This study focused on the process of consent, analyzing the vulnerability of North Korean defectors, exploring related issues, and seeking specific protective measures accordingly. The results of the research through a literature analysis, in-depth interviews with North Korean defectors, and expert advice are as follows.
First, it appears that North Korean defectors are vulnerable with regard to personal protection along with cognitive and communication vulnerabilities, social and cultural vulnerabilities, institutional vulnerabilities, medical vulnerabilities, and economic vulnerabilities; these are in addition to their social and daily experiences in North Korea, their escapee life in a third country, and their settlement process after their arrival. The most serious vulnerabilities revealed in the consent process are cognitive/communicative vulnerabilities followed by social vulnerabilities.
Second, a total of three research ethics issues were determined for North Korean defectors. The most pressing of these is the difficulty of understanding the consent form, which results in linguistic/communicative vulnerability.
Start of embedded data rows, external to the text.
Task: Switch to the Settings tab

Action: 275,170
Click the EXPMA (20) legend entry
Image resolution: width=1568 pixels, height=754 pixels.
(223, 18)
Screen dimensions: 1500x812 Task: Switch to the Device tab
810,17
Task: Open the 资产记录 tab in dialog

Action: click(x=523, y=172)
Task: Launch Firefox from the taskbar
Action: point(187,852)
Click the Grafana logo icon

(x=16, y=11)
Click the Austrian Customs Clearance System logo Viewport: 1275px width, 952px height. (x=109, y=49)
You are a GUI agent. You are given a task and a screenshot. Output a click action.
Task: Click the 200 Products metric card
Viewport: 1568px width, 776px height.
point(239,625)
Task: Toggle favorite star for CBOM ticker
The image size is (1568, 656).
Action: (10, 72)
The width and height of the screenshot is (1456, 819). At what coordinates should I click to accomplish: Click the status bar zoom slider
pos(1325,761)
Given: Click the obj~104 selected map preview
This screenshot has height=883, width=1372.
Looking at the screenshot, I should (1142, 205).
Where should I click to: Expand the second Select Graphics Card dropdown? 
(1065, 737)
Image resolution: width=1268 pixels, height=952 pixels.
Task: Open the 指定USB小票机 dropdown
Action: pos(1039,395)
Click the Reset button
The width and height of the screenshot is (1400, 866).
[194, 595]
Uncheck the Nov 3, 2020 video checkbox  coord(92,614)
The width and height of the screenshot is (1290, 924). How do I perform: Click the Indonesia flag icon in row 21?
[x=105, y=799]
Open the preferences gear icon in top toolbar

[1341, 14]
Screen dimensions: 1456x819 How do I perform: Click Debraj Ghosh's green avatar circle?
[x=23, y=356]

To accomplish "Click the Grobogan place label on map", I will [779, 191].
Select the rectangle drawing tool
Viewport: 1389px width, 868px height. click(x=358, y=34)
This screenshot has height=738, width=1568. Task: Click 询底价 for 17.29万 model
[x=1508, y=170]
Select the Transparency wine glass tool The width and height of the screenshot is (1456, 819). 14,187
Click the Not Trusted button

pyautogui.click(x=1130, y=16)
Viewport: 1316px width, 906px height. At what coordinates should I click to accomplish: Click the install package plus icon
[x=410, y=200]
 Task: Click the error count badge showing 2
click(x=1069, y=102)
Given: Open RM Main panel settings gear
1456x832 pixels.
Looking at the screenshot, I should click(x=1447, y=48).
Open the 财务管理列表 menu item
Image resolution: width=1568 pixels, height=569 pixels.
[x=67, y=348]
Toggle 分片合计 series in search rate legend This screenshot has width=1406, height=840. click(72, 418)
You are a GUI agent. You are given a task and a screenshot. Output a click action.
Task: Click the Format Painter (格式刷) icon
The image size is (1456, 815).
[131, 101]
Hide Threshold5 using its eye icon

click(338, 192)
A lack of a sense of duty/rights and poor self-expression of questions due to social vulnerability are also important issues in the process of consent.
Third, to address the pending issue, Researchers need to use easy words, short sentences, and auxiliary languages (Chinese) to match the actual mother tongue of North Korean defectors when writing consent/explanatory statements and verbal explanations. It can also consider structural (legal) measures to establish an online integrated platform operated by the National Bioethics Committee that provides in-depth education and advice for Institutional Review Board and researchers.